Stored items
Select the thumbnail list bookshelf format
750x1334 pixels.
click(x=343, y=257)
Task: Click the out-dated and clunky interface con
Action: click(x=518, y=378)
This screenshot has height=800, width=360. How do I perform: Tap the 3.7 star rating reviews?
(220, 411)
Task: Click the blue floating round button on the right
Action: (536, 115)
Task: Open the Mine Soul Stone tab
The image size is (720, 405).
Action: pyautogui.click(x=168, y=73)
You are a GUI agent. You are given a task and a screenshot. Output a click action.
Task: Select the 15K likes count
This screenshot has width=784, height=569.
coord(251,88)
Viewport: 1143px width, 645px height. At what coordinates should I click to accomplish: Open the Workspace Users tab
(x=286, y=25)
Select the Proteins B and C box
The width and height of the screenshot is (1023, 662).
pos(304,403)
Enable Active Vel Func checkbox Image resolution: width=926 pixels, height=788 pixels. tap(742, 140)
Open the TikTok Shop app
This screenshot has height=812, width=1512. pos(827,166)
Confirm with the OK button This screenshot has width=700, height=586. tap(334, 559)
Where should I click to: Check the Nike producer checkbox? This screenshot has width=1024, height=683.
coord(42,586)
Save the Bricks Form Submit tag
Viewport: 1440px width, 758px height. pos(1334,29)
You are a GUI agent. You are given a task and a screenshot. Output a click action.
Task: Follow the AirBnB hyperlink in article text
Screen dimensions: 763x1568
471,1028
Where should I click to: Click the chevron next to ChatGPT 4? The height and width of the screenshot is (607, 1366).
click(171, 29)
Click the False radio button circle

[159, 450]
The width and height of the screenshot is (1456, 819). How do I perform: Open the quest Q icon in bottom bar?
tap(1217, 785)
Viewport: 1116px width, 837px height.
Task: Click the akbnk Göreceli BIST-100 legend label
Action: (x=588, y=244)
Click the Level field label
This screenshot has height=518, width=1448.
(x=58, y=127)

* **Task objective**
Output the lines above verbatim and in full.

* **Answer for this exercise**
Select the thumbnail list bookshelf format
750x1334 pixels.
click(x=343, y=257)
Task: Click the out-dated and clunky interface con
Action: click(x=518, y=378)
This screenshot has height=800, width=360. How do I perform: Tap the 3.7 star rating reviews?
(220, 411)
Task: Click the blue floating round button on the right
Action: (536, 115)
Task: Open the Mine Soul Stone tab
The image size is (720, 405).
Action: pyautogui.click(x=168, y=73)
You are a GUI agent. You are given a task and a screenshot. Output a click action.
Task: Select the 15K likes count
This screenshot has width=784, height=569.
coord(251,88)
Viewport: 1143px width, 645px height. At what coordinates should I click to accomplish: Open the Workspace Users tab
(x=286, y=25)
Select the Proteins B and C box
The width and height of the screenshot is (1023, 662).
pos(304,403)
Enable Active Vel Func checkbox Image resolution: width=926 pixels, height=788 pixels. tap(742, 140)
Open the TikTok Shop app
This screenshot has height=812, width=1512. pos(827,166)
Confirm with the OK button This screenshot has width=700, height=586. tap(334, 559)
Where should I click to: Check the Nike producer checkbox? This screenshot has width=1024, height=683.
coord(42,586)
Save the Bricks Form Submit tag
Viewport: 1440px width, 758px height. pos(1334,29)
You are a GUI agent. You are given a task and a screenshot. Output a click action.
Task: Follow the AirBnB hyperlink in article text
Screen dimensions: 763x1568
471,1028
Where should I click to: Click the chevron next to ChatGPT 4? The height and width of the screenshot is (607, 1366).
click(171, 29)
Click the False radio button circle

[159, 450]
The width and height of the screenshot is (1456, 819). How do I perform: Open the quest Q icon in bottom bar?
tap(1217, 785)
Viewport: 1116px width, 837px height.
Task: Click the akbnk Göreceli BIST-100 legend label
Action: (x=588, y=244)
Click the Level field label
This screenshot has height=518, width=1448.
(x=58, y=127)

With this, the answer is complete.